_Vorliegender Auszug_
——

- keimform.de - https://keimform.de -

Mögliche und unmögliche Zukunftsperspektiven – Vorüberlegungen

Darstellung des Stanford-Torus, einer in den 1970er Jahren entworfenen spekulativen Weltraumsiedlung (Bild von Donald Davis, gemeinfrei) [1]

Ich werde im Folgenden in einer losen Serie mögliche Perspektiven für die Zukunft der Gesellschaft darstellen und diskutieren. Dazu gehören positiv-utopische Perspektiven (die ich für zumindest nicht völlig unrealistisch und für mehr oder weniger wünschenswert halten würde), negativ-dystopische Perspektiven (die ich für möglich, aber nicht wünschenswert halte) und „Nicht-Perspektiven“ (die ich für unmöglich oder von der heutigen Gesellschaft aus nicht erreichbar halte). Der Übergang zwischen diesen verschiedenen Einordnungen kann dabei durchaus fließend sein. Manche Perspektiven mögen utopische und dystopische Elemente mischen; manche mögen nicht völlig unmöglich, aber aus heutiger Sicht doch eher schwer erreichbar sein.

Gesellschaft und Produktionsweise

Relevant für die Debatte um mögliche Zukünfte ist die Unterscheidung zwischen Produktionsweise und Gesellschaft. Marx’ Kapital beginnt bekanntlich mit den Worten „Der Reichtum der Gesellschaften, in welchen kapitalistische Produktionsweise herrscht, erscheint als eine ‚ungeheure Warensammlung‘“ (MEW 23, 49). Marx unterscheidet hier zwischen der „kapitalistischen Produktionsweise“ und den Gesellschaften, in denen diese Produktionsweise „herrscht“, also vorherrscht oder dominiert. Der Ausdruck „Kapitalismus“ ist also nur eine Abkürzung für „eine Gesellschaft, in der die kapitalistische Produktionsweise vorherrscht“.

——

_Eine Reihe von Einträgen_
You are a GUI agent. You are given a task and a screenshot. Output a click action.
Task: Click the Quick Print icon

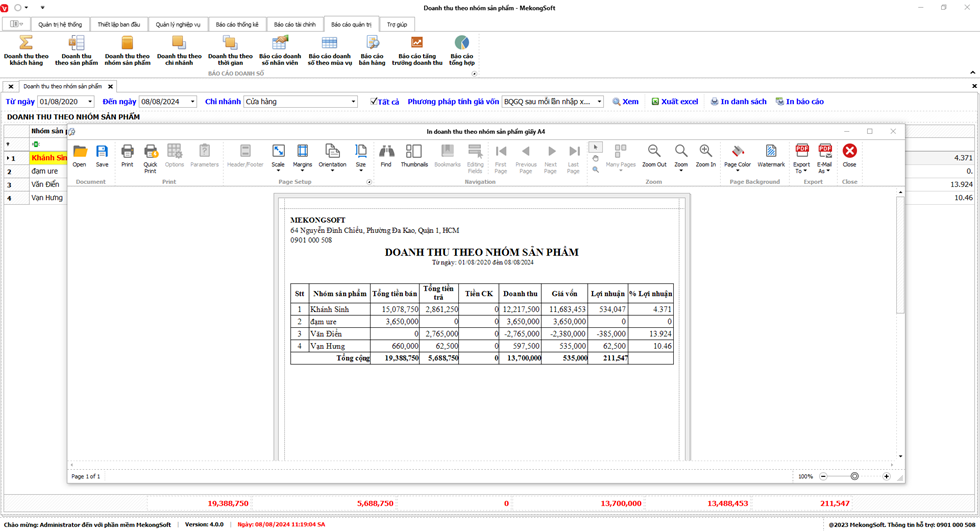pyautogui.click(x=150, y=155)
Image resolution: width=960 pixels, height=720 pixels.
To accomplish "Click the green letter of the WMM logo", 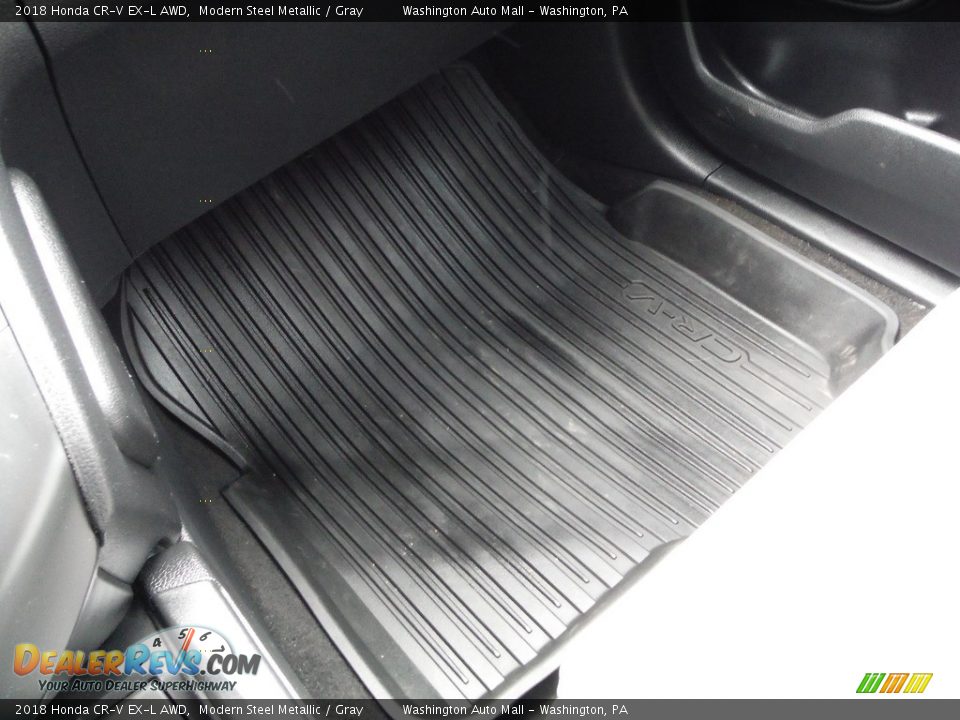I will pos(868,683).
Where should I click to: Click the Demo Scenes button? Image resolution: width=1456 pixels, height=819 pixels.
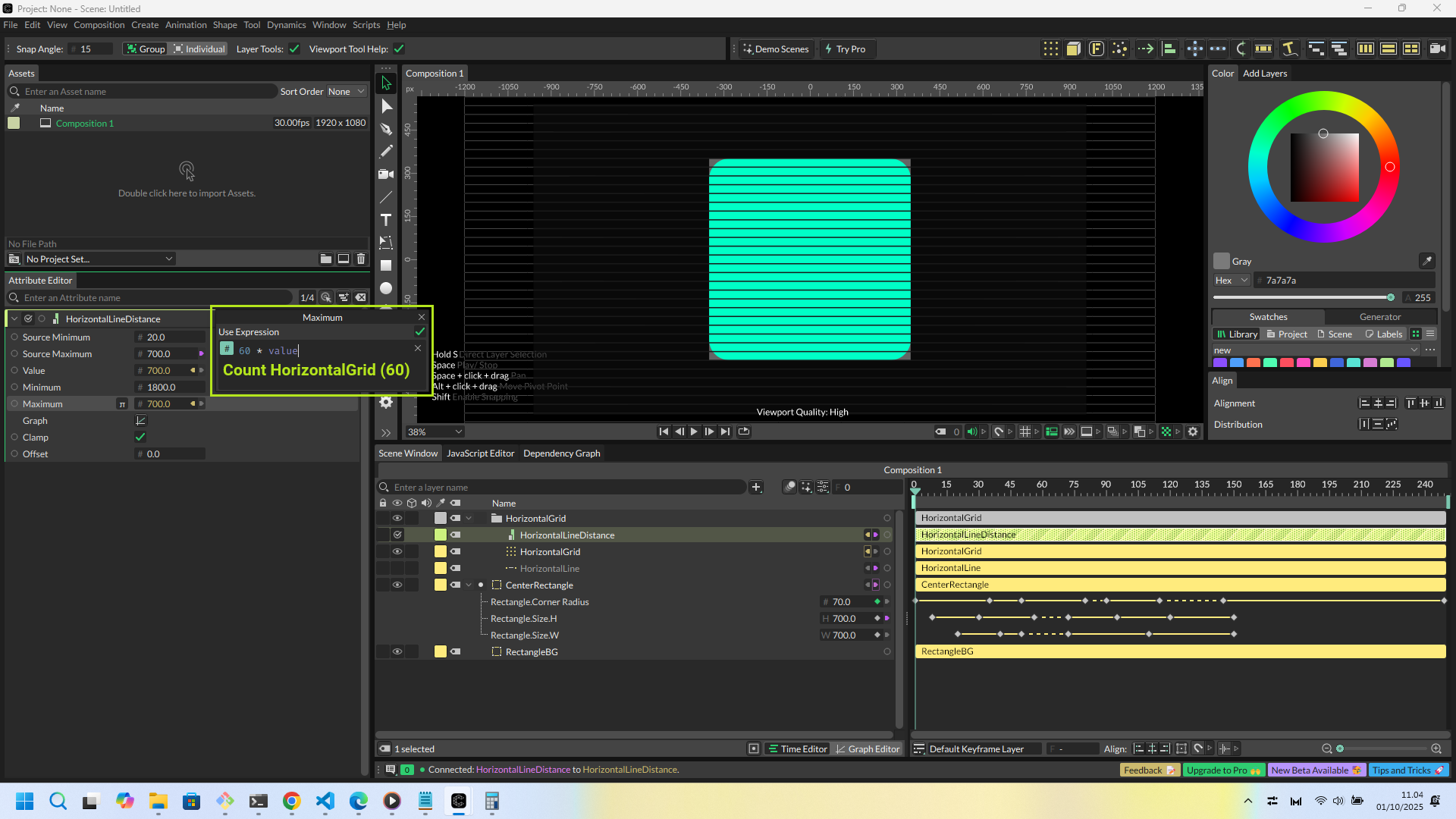(776, 49)
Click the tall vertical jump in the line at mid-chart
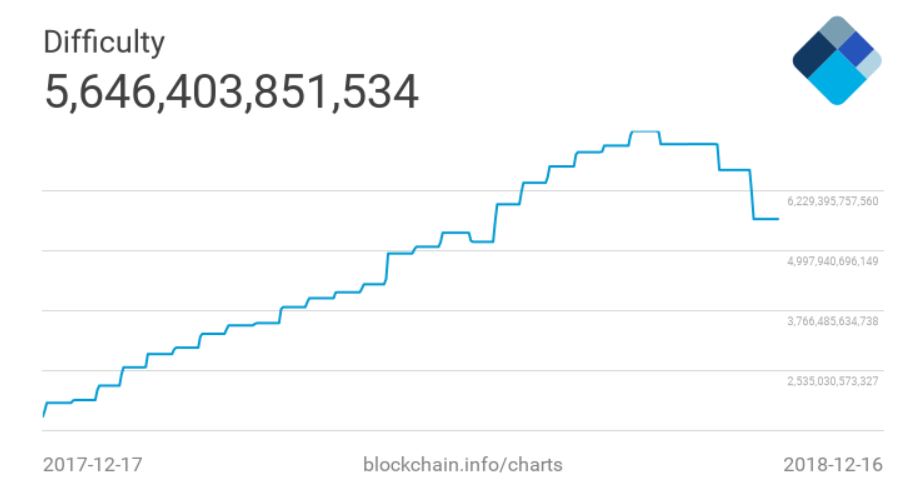The image size is (918, 490). pyautogui.click(x=496, y=222)
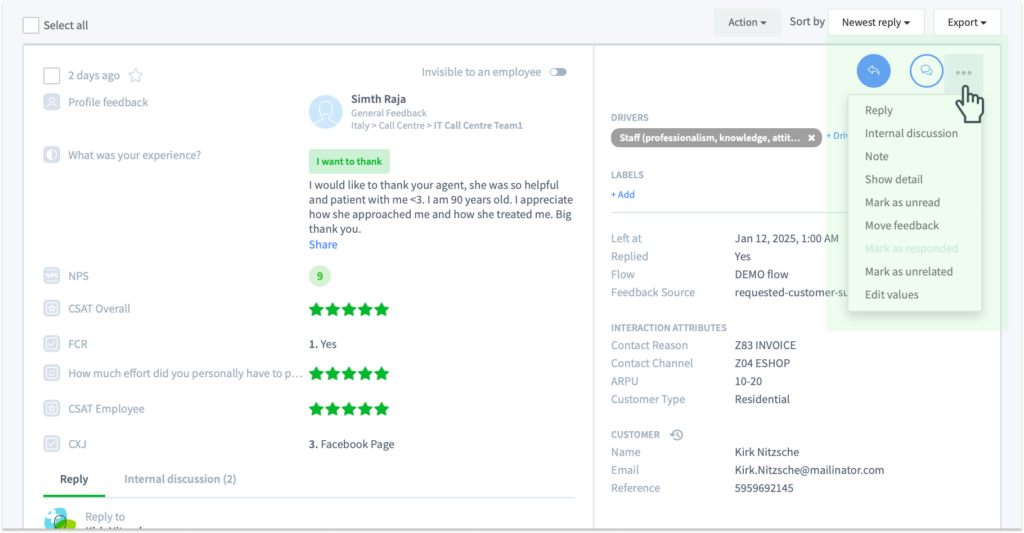Choose Mark as unread from menu
Viewport: 1024px width, 533px height.
pos(902,202)
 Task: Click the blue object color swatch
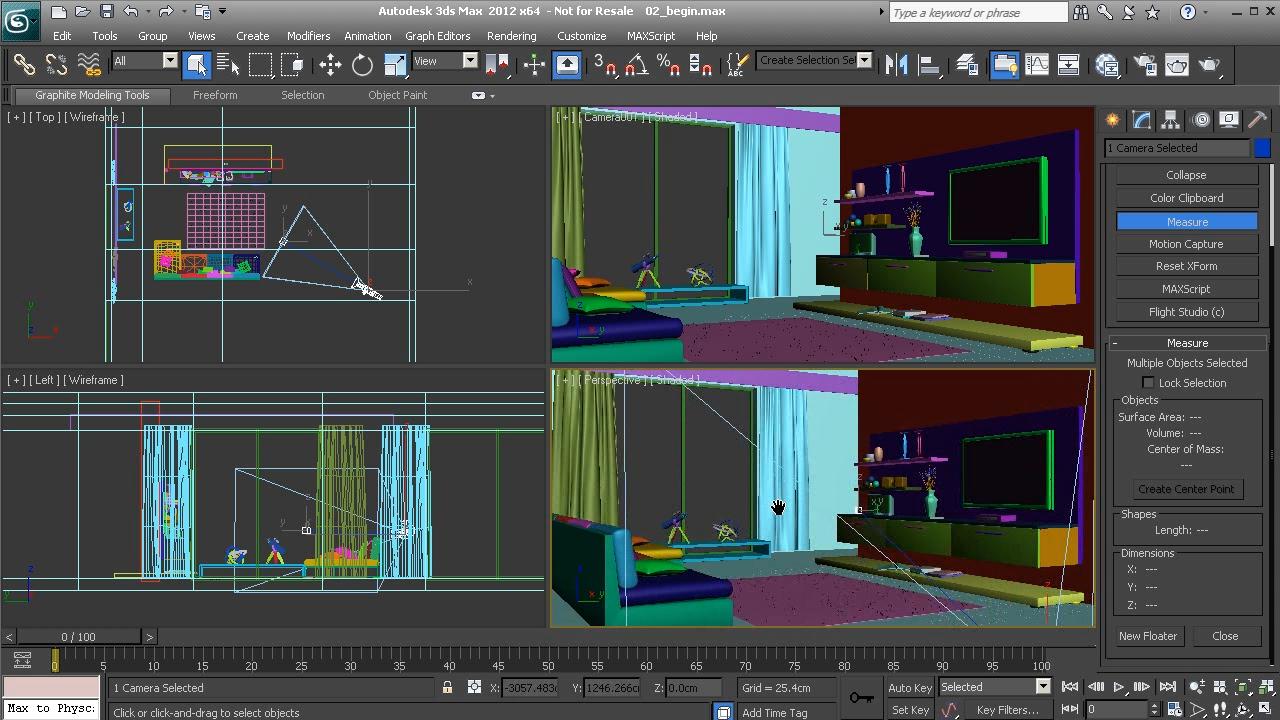[1262, 148]
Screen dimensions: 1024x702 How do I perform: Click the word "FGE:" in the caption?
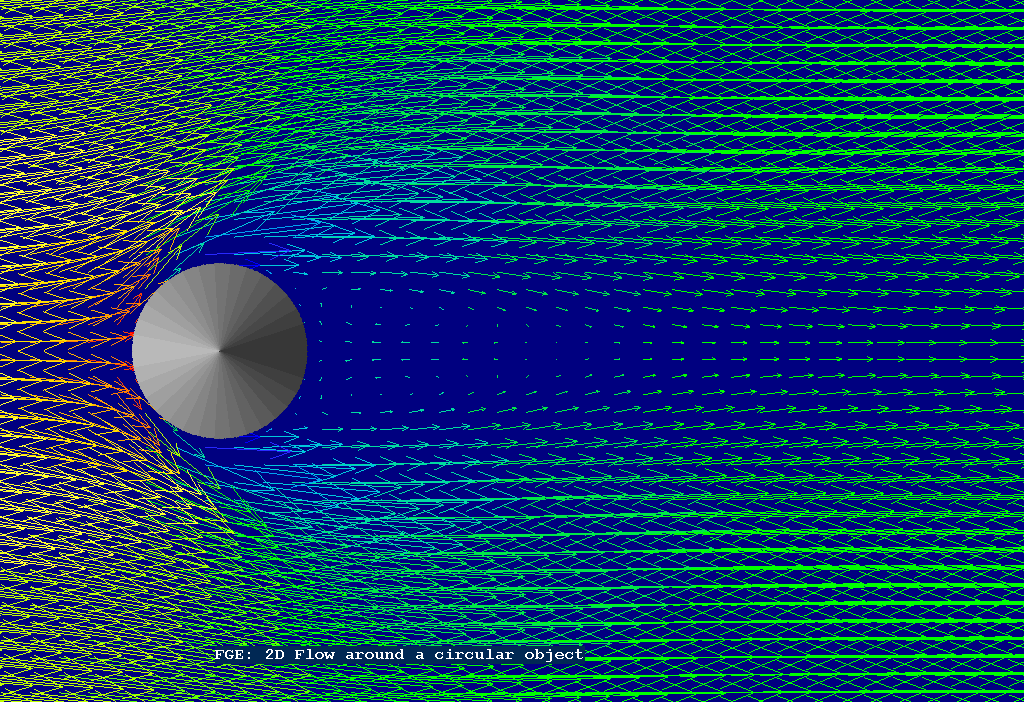[231, 654]
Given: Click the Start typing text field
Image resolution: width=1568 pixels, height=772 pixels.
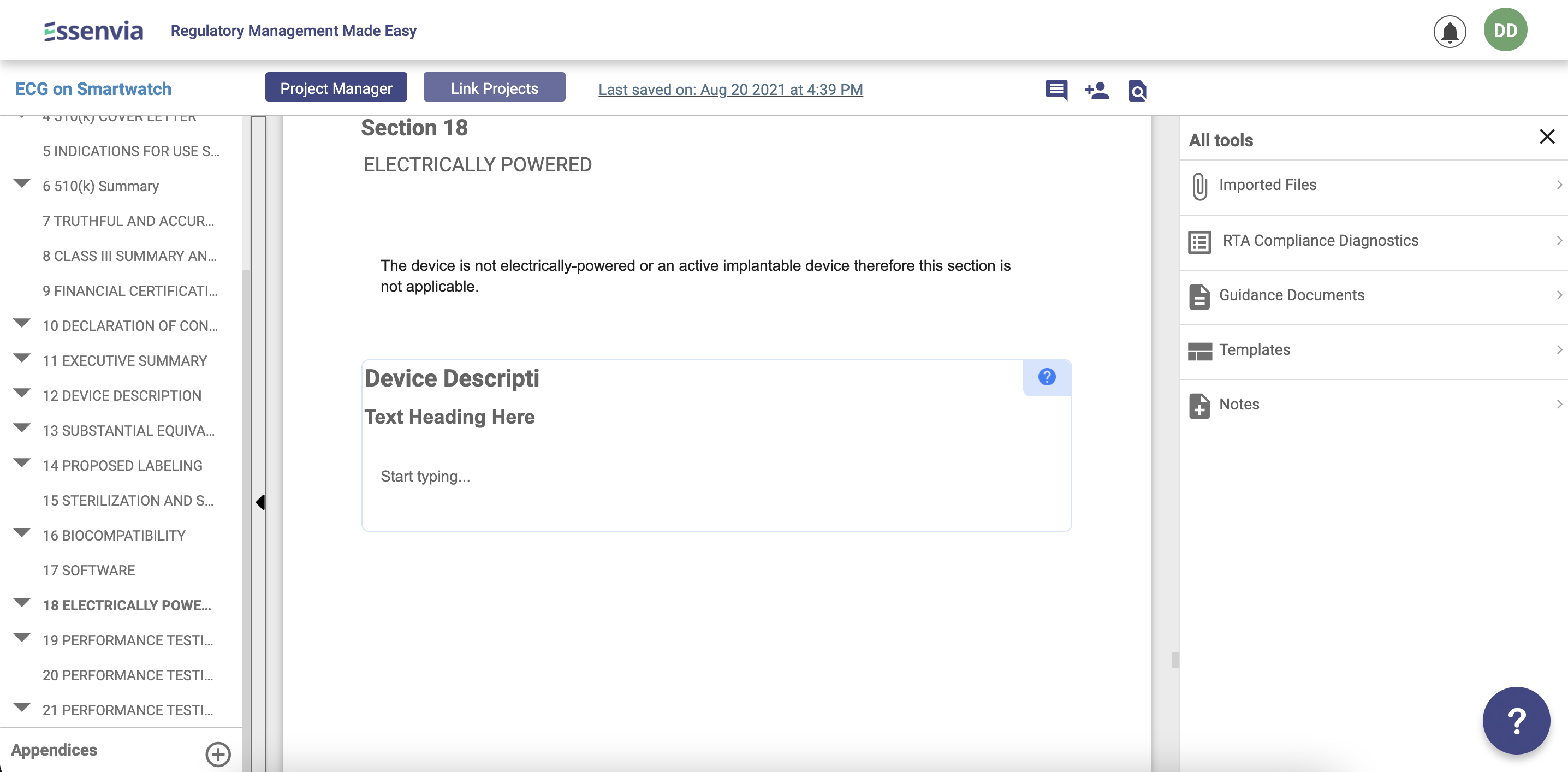Looking at the screenshot, I should point(716,476).
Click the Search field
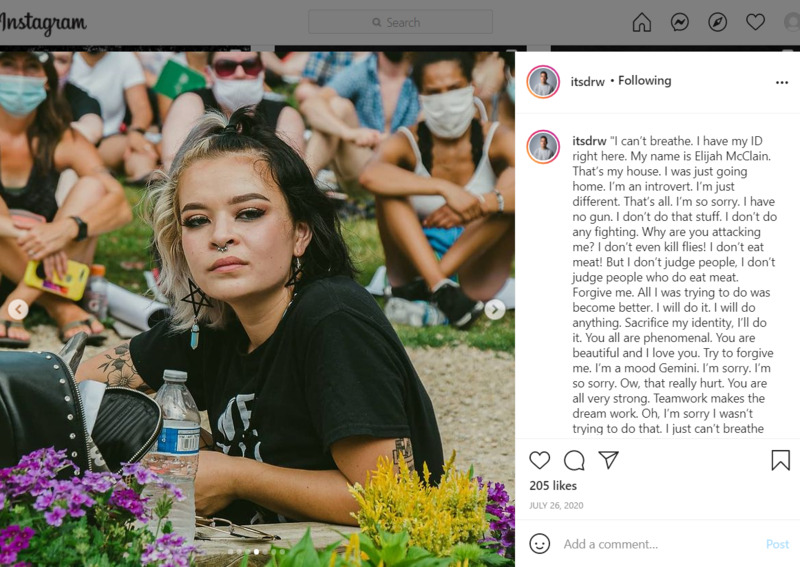The image size is (800, 567). coord(401,22)
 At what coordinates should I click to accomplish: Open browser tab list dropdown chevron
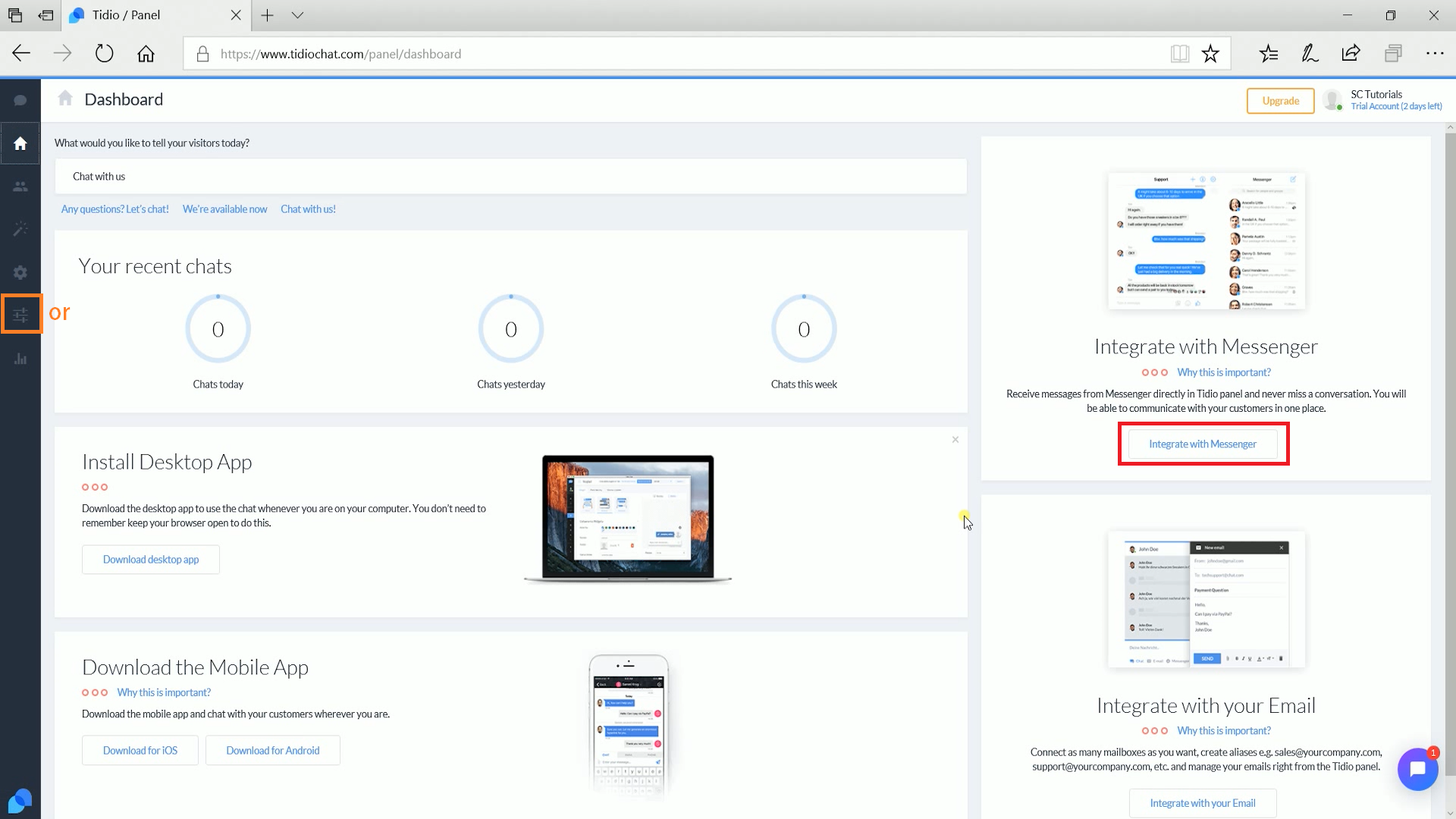click(x=297, y=15)
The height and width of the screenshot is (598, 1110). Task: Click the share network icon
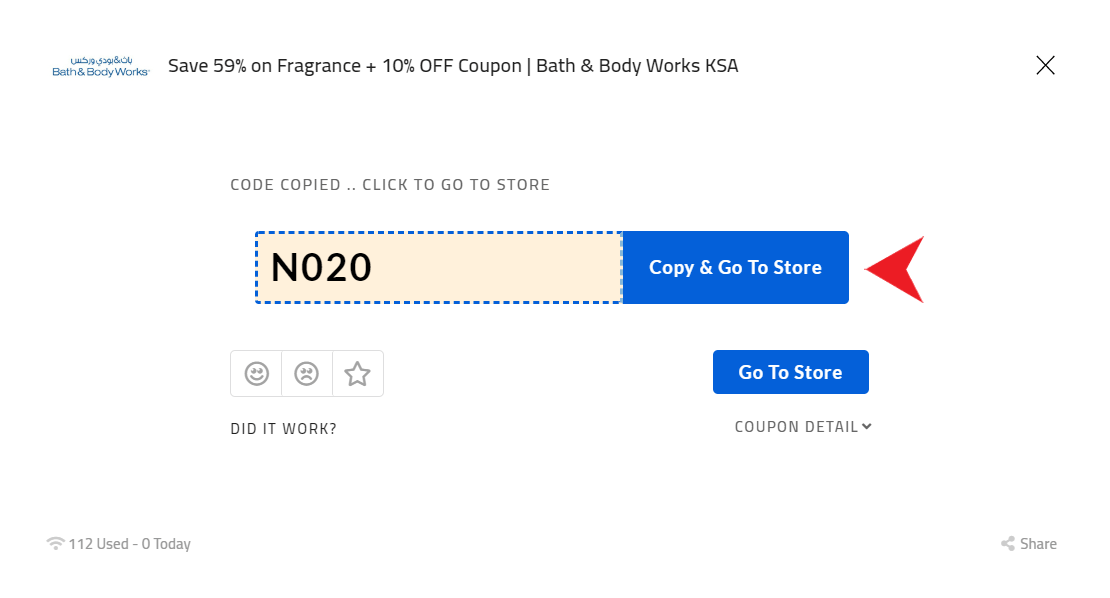pyautogui.click(x=1008, y=544)
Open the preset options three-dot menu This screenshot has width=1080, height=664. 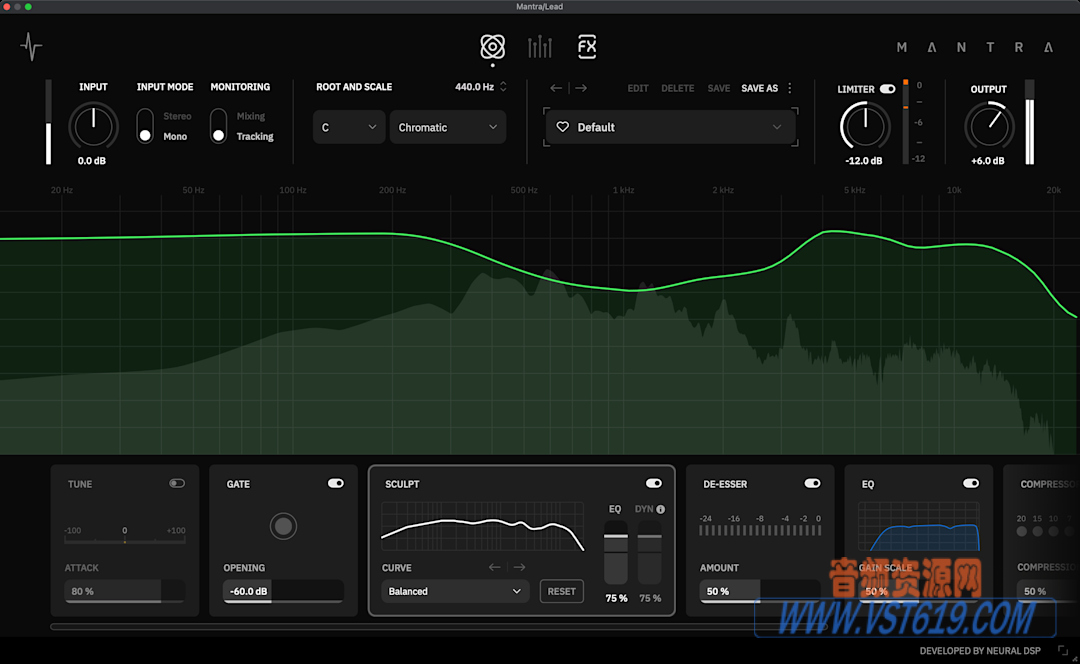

——

_Zu erledigen_
#1 Beantworte diese Fragen zum Text über Zukunftsperspektiven:
(a) Welche drei Arten von Perspektiven sollen in der Serie dargestellt und diskutiert werden?
(b) Mit welchen Worten beginnt Marx’ Kapital laut dem Text?
(c) Wofür ist der Ausdruck „Kapitalismus“ nur eine Abkürzung?
#2 Wie könnte der Text über Zukunftsperspektiven nach seinem letzten Satz weitergehen? Schreib die Fortsetzung.
Das Material hat hiermit nichts zu tun.

_Antworten der Reihe_
#1
(a) Positiv-utopische Perspektiven, negativ-dystopische Perspektiven und „Nicht-Perspektiven“.
(b) „Der Reichtum der Gesellschaften, in welchen kapitalistische Produktionsweise herrscht, erscheint als eine ‚ungeheure Warensammlung‘“.
(c) Für „eine Gesellschaft, in der die kapitalistische Produktionsweise vorherrscht“.

#2
Eine Produktionsweise ist die Art und Weise, wie produziert wird, wie also die zum Leben der Menschen und zur Aufrechterhaltung der Gesellschaft benötigten oder gewünschten Güter aller Art (egal ob materiell, immateriell oder Praxis/„Dienstleistung“) hergestellt und verteilt werden. Jede Gesellschaft ist aber ein komplexer Zusammenhang, in der nahezu immer unterschiedliche Produktionsweisen parallel zueinander existieren dürften – die kapitalistische Produktionsweise herrschte schon zu Marx’ Zeiten in Europa und Nordamerika vor und heute fast weltweit, aber sie war und ist nicht die einzige in diesen Gesellschaften praktizierte Produktionsweise.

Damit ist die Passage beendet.